Think the New Medical Codes Don’t Impact You? Think Again

By Debbie Field, lead for Xerox Healthcare Public Relations and Communications

Doctors and insurance companies have a particular way of communicating, through strings of letters and numbers that make up medical codes. These codes inform insurers why you saw the doctor and guide accurate billing and payment. A revision of these codes, known as ICD-10, will go into effect on Thursday, October 1.

While it may seem like this is only relevant to the medical community, it will actually impact the healthcare experience you and I have on a regular basis. To help understand how, I spoke to Erik Newlin, vice president of California Medicaid Management Information System (CA-MMIS) and compliance at Xerox.

Erik Newlin,
Erik Newlin: “The new codes under ICD-10 are much more specific in describing a diagnosis and treatment plan.”

Q: Why do we need to upgrade to ICD-10?

A: ICD-9 is over 30 years old. The system has not kept pace with medical advances, and it is making life difficult for many patients. It isn’t compatible with many new hospital database technologies, many of the codes are outdated, and several newly discovered medical conditions don’t have their own codes and are instead grouped with broader conditions. Think of it this way: Would you use a computer or a cellphone that is 30 years old?

Q: I know you understand this challenge from personal experience. Can you share more details?

A: My 10-year old son was born with a rare condition called semilobar middle hemisphere. He uses a wheelchair designed to help him maintain an upright position for an hour a day, so he can stretch out and prevent serious hip problems.

He recently outgrew his first device and needed a new, larger one. However, semilobar middle hemisphere doesn’t have its own code in ICD-9 and is classified under cerebral palsy, a condition that requires different treatment protocols.

Since the equipment my son needed isn’t required by cerebral palsy patients, we received an automatic denial by the ICD-9 codes. We had to maneuver through a series of administrative hoops via correspondence with nearly a dozen insurance employees in an attempt to sort through the situation. In the end, I ended up paying for the wheelchair out of my own pocket, but not everyone is in a position to do the same when facing issues like this.

Q: How will the patient experience improve under ICD-10?

A: ICD-10 has about five times as many codes as ICD-9, including an appropriate code for my son’s condition. The new codes under ICD-10 are much more specific in describing a diagnosis and treatment plan. While you might be hearing about how this makes life more difficult for healthcare providers and insurance companies, it is good news for patients.

Your doctor and insurance company will have a more detailed and accurate conversation about your care, which will not only improve the accuracy of statements and bills you receive, but also improve health safety and outcomes.

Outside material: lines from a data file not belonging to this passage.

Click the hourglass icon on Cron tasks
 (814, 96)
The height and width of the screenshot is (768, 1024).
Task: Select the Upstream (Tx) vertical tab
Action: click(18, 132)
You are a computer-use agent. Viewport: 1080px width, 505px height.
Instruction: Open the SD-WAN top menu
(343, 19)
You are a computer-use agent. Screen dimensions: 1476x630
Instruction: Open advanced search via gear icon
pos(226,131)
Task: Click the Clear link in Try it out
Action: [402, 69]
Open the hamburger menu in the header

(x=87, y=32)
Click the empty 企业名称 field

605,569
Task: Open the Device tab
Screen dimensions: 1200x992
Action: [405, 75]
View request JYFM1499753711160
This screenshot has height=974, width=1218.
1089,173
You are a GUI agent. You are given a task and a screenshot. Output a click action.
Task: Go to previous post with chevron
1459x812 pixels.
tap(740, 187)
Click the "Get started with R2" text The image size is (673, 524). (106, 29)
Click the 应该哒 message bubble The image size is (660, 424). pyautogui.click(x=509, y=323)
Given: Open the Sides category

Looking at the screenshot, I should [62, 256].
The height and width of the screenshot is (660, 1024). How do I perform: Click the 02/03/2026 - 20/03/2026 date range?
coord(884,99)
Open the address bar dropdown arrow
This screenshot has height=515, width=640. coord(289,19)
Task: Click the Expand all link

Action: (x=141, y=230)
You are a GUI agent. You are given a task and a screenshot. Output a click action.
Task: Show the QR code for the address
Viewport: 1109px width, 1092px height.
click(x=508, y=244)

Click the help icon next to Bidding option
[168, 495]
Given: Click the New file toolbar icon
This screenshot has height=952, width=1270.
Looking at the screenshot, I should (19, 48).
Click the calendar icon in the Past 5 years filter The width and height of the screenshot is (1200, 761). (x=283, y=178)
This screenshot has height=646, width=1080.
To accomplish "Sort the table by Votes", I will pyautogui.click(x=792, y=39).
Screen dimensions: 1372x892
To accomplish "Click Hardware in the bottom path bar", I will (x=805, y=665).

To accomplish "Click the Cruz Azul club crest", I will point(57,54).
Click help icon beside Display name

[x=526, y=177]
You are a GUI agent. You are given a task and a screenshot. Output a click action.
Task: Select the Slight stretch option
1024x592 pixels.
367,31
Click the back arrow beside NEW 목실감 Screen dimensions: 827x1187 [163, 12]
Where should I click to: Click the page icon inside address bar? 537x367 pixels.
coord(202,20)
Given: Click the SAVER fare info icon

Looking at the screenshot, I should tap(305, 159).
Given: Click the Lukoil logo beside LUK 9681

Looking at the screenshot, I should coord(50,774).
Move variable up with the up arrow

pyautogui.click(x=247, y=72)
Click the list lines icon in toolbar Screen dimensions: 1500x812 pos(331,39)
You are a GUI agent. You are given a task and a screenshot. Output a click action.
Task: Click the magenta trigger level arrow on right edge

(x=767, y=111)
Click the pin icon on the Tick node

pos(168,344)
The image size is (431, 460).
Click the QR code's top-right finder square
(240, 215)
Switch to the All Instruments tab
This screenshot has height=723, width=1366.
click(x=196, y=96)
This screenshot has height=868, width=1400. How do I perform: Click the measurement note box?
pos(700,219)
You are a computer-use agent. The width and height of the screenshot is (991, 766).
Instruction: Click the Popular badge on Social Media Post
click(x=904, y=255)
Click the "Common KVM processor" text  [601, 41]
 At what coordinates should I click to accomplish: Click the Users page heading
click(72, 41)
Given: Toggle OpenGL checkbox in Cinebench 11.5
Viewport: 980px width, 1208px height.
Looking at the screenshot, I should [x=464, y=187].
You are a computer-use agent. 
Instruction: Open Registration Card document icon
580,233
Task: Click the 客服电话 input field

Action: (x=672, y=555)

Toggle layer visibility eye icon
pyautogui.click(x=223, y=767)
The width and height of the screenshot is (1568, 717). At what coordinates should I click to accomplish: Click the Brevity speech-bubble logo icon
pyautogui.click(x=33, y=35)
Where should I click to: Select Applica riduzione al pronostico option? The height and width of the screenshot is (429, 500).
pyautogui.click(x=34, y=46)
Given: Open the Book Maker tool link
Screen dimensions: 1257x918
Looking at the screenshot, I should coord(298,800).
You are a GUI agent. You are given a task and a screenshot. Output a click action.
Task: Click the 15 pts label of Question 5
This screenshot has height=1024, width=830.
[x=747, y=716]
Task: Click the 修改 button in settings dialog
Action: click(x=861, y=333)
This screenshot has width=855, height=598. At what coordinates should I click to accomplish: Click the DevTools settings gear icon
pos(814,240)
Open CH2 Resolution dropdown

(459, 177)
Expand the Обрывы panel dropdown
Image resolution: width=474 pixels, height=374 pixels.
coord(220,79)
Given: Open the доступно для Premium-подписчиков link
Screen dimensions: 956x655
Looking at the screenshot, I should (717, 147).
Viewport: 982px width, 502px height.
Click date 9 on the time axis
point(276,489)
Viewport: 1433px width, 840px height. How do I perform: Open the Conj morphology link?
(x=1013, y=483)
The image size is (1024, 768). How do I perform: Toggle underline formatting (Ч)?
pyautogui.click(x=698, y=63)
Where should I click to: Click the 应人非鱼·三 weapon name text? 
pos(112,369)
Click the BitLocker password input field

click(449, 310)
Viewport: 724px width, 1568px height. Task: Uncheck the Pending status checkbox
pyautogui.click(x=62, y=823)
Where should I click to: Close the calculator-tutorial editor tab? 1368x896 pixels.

Q: So what will happen when the “switch flips” on October 1?

A: As with any major technological implementation, bumps will occur in the first weeks or even months. All HIPAA covered entities are required to transition to ICD-10 on October 1 – meaning every healthcare provider and payer across the country will start speaking to each other in a new language on the same day. We know that all cylinders won’t be firing on Day One.

There have been many different approaches to ICD-10 readiness, and some organizations are confident they are ready. With even the best laid plans, I imagine some patients will feel the growing pains – for example, an inaccurate code during the prior authorization process might delay the scheduling of a needed medical procedure. However, I feel strongly that the long-term benefits will outweigh the short-term pain.